This class represents the organization entity. It has an id that identifies it and a few properties that describe it. Look at that Contact, and you’ll notice that it doesn’t have an ID.

data class Contact(
    val email: String,
    val phone: String,
    val address: Address
)

This is what distinguishes entities from value objects:

  • Entities have an ID that allows you to tell them apart. Their properties can change, but the ID always remains the same.
  • Value objects describe some aspect of an entity. They don’t have IDs, and if you change one of their properties, you create a new value object. For this reason, they should always be immutable.

Note: The concept of entities and value objects comes from Domain Driven Design. Although the distinction between them goes deeper, the key thing to remember is this: Identity is important for entities.

As long as the ID remains the same, entities’ properties can change. However, the Organization entity only has immutable properties.

That’s because it’s good practice to favor immutable objects until you need to make them mutable. This does wonders for avoiding bugs that stem from mutable objects. A very common example is mutable object handling with asynchronous code.

What Should You Model?

In a real-world situation, you wouldn’t have to think about what to model at this point. You would have info from stakeholders and project owners and decisions from meetings that would guide you on what to implement.

Frequently, apps are built to support a pre-existing business. In these cases, the domain model already exists somewhere — typically in the back end. Therefore, reproducing the back end’s domain model is usually enough.

This last option is actually the case for PetSave. Most of the domain is based on the petfinder API. And why not? They already have a working back end with a matching front end. Plus, it’s the only API PetSave will use in the foreseeable future.

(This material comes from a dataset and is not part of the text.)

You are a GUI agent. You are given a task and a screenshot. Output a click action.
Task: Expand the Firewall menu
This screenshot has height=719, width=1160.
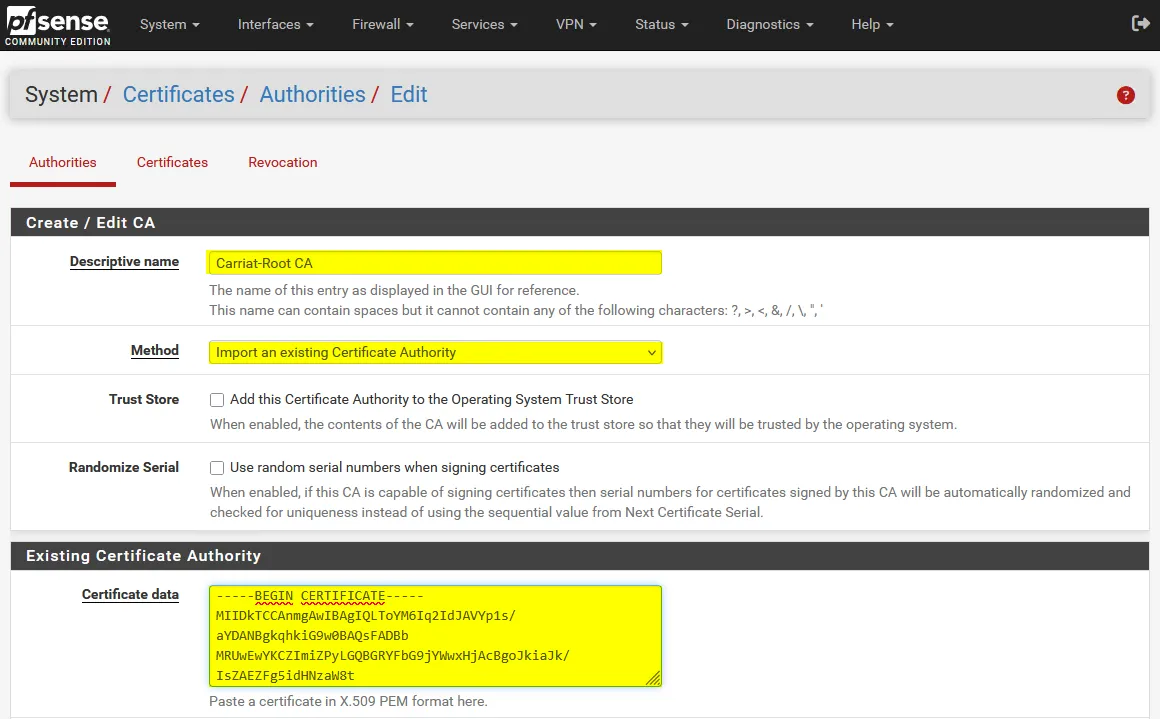pyautogui.click(x=382, y=24)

More often than not, the domain model entities end up being manifestations of the domain’s names. For PetSave, you know the domain has to do with animal adoption and care. You adopt animals from organizations that care for them. Animals and organizations seem like a starting point!

Adding the Animal Entities

As you’ve seen, Organization already exists. Next, you’ll add the Animal entities.

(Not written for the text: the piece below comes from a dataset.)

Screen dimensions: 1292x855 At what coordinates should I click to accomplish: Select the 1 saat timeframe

Expand the animal package, then expand the details package inside it. Every file you see inside the animal package is a value object. Each data class represents a collection of related attributes, while each enum represents a closed attribute set. They are simple objects, but a few are worth checking out. You’ll get to them in a few minutes.

For now, you need to add the Animal entity.

Create a new Animal.kt file in the animal package. In it, add the Animal class:

data class Animal(
    val id: Long,
    val name: String,
    val type: String,
    val media: Media,
    val tags: List<String>,
    val adoptionStatus: AdoptionStatus,
    val publishedAt: LocalDateTime
)

Don’t forget to import LocalDateTime from the java.time library. Gradle will handle the desugaring for you.

This entity is fairly simple. It has a few primitive properties, a LocalDateTime for the publishing date and two value objects:

  • media: A Media value object instance that handles photos and videos of the animal.
  • adoptionStatus: An enum value from AdoptionStatus.

adoptionStatus can be one of four values:

enum class AdoptionStatus {
  UNKNOWN,
  ADOPTABLE,
  ADOPTED,
  FOUND
}

There’s not much to see here, just a simple enum. Open Media and take a look at how it’s implemented. You can see that it has two properties:

  • photos: A list of Photo objects.
  • videos: A list of Video objects.

Both Photo and Video classes are nested in Media for ease of access.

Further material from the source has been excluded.